Can you return, word for word, the stretch of the data below from the line containing "The image size" through the end of the data, leaving out the pictures?

━━ Dataset records ━━

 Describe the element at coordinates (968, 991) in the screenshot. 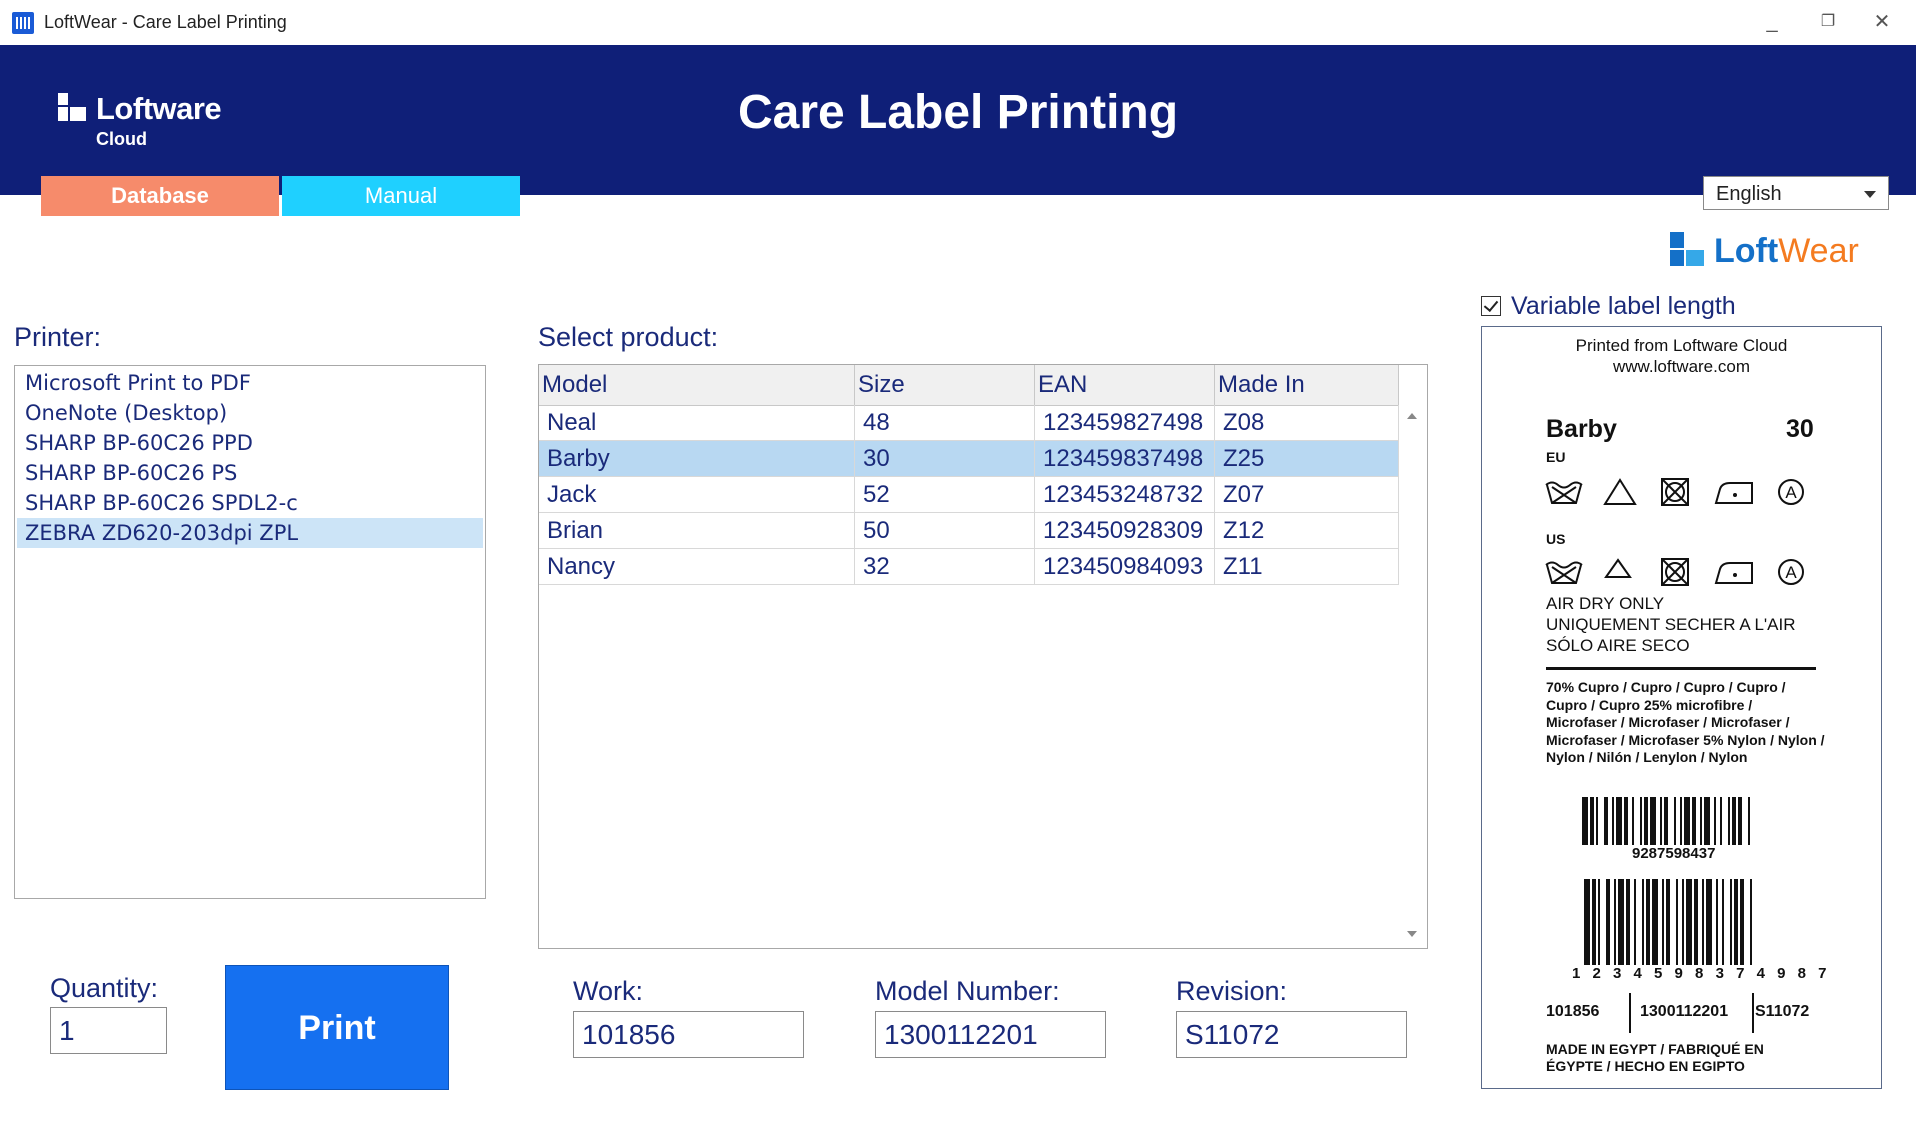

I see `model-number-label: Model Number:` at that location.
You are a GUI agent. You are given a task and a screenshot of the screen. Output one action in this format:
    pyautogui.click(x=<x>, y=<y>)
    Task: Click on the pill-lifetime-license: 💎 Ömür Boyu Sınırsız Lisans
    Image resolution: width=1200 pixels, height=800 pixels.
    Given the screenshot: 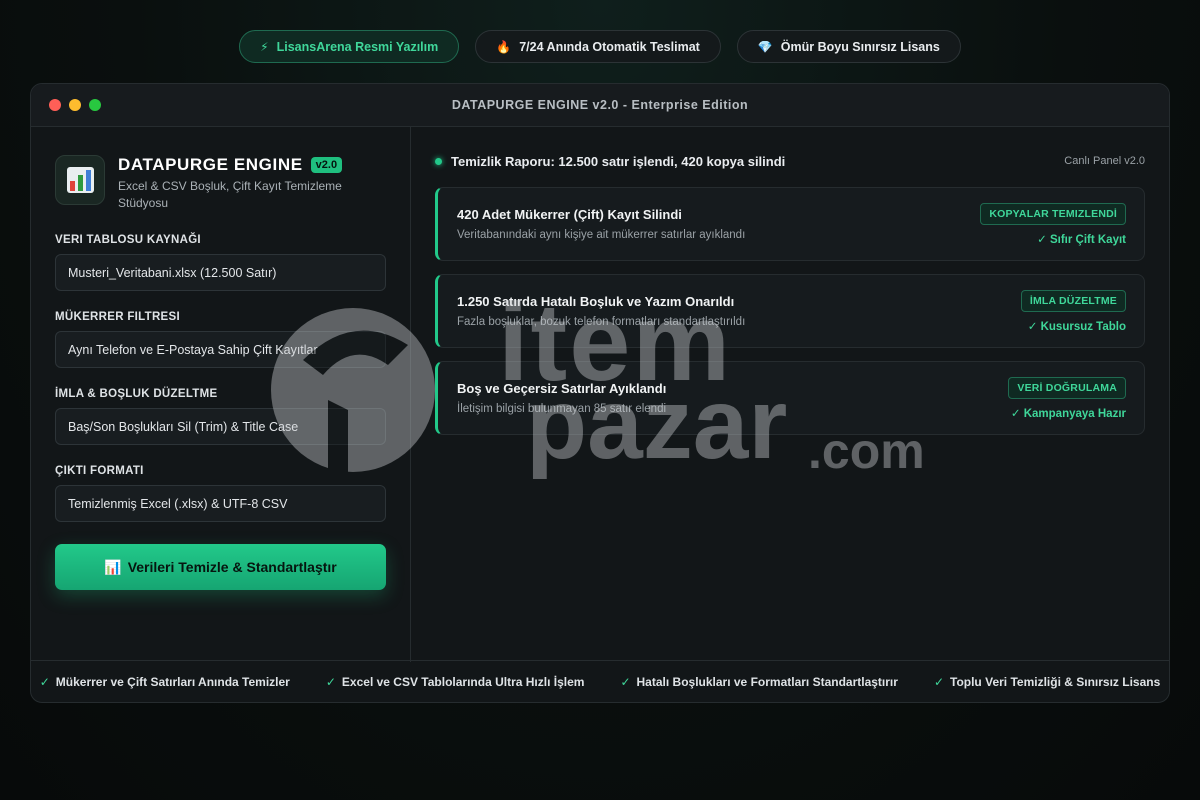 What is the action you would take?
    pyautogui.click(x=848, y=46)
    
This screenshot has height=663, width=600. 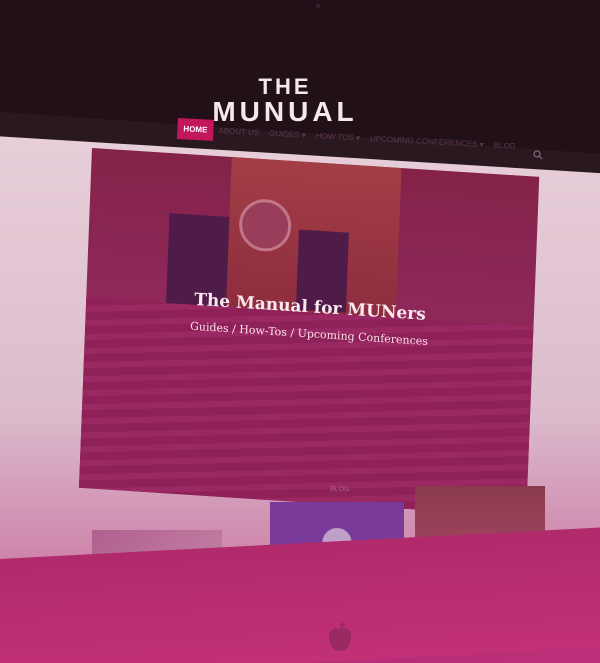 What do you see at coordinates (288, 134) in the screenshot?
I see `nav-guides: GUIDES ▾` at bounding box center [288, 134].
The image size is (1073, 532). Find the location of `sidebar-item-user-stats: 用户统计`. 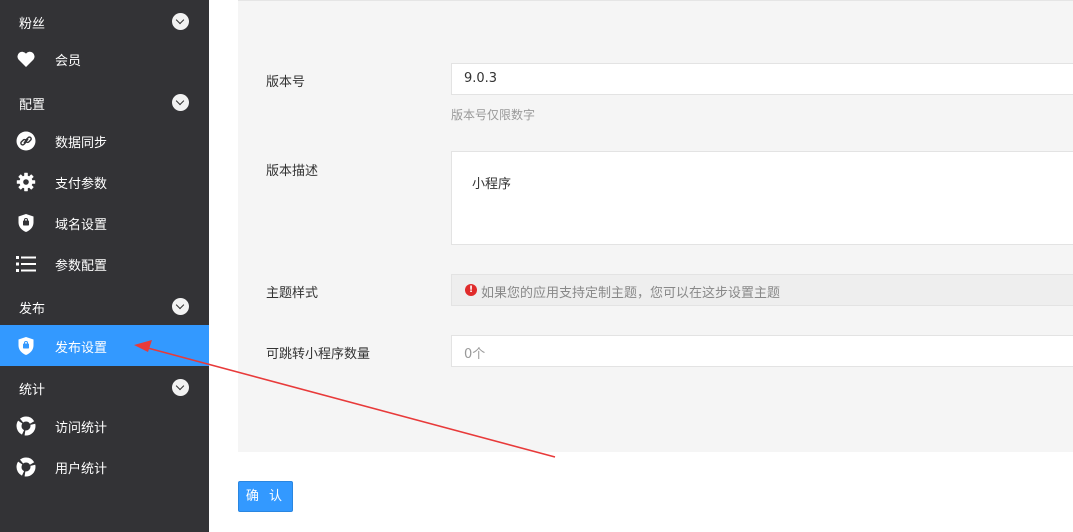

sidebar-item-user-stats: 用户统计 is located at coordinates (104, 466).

━━━

Solution to this exercise ::
The image size is (1073, 532). Find the location of `sidebar-item-user-stats: 用户统计`. 

sidebar-item-user-stats: 用户统计 is located at coordinates (104, 466).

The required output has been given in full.